P.S. Then there are also many new habits that may contribute to creating a sicker species that will be more likely (not less likely) to die of diseases:
  • Antibiotics, filtered water, cesarean section childbirths, smaller looser families and other environmental and behavioral changes greatly weaken the beneficial bacteria that constitute the physical majority of the cells of the human body
  • Vaccinations are useful to prevent children from dying of horrible diseases, but now they are becoming mandatory for every possible disease (and for the mere possibility of a disease). We are gradually engineering a completely artificial immune system whose side effects are largely unknown.
  • Many of today's habits (including some that are meant to protect us from diseases) may result in weaker immune systems, or at least partially weaker immune systems which would succumb to new unknown viruses.
  • No new classes of antibiotics had been introduced since 1987 whereas new pathogens are emerging every year, and existing bugs are developing resistance to current antibiotics. If the situation is not remedied by new more powerful drugs, humanity will return to the situation of the 19th century, when infections killed people as a result of routine operations.

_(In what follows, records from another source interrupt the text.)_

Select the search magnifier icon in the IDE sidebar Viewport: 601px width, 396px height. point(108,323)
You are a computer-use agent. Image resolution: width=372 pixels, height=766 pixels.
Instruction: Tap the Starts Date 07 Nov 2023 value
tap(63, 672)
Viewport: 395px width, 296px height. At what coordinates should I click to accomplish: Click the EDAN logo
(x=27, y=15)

  • On the same March 2013 day that a symposium in Australia predicted drugs to slow the ageing process within a decade so that people can live to 150 years (link) the Chief Medical Officer for England, Dame Sally Davies, raised the alarm that antibiotics resistance may become a major killer in the near future link
  • Personal mobility has greatly increase the chances that a deadly epidemics spreads worldwide killing millions of people
  • We now routinely eat genetically-manufactured food whose effects over the long time rest ot be determined
  • Parenting at later ages defies the biological clock, increasing the chances of birth defects and problems at later age in the babies born to older parents
  • Nobody knows its causes and it is difficult to speculate on the effects, but there is now scientific consensus that the quality of sperm has deteriorated over a few decades (See this article). Male fertility is increasingly under threat. More importantly, it might result in children that are less healthy than previous generations.
  • Even the smallest of nuclear wars (say Pakistan-India) would cause a worldwide decline in longevity
  • At a personal level, i keep finding the younger generations are sicker than my generation, hence the feeling that we are creating sicker and sicker generations. My generation grew up helping older people carry heavy loads, go shopping for older people who were sick with the flue, and so forth. Now it's the young who have all sorts of physical problem that keeps them from lifting heavy loads and who get sick of every passing germ. They need a dentist all the time, they get food poisoning the moment they cross a border, and they start taking all sorts of pills in their 30s. I don't see how this bodes well for our race's longevity.
  • Studies (e.g. Dana King's 2012 study based on data from two US National Health and Nutrition Examination surveys) show that the "baby boomer" generation is less healthy than the previous generation.
  • We are building a weaker and weaker species while creating a more and more dangerous world.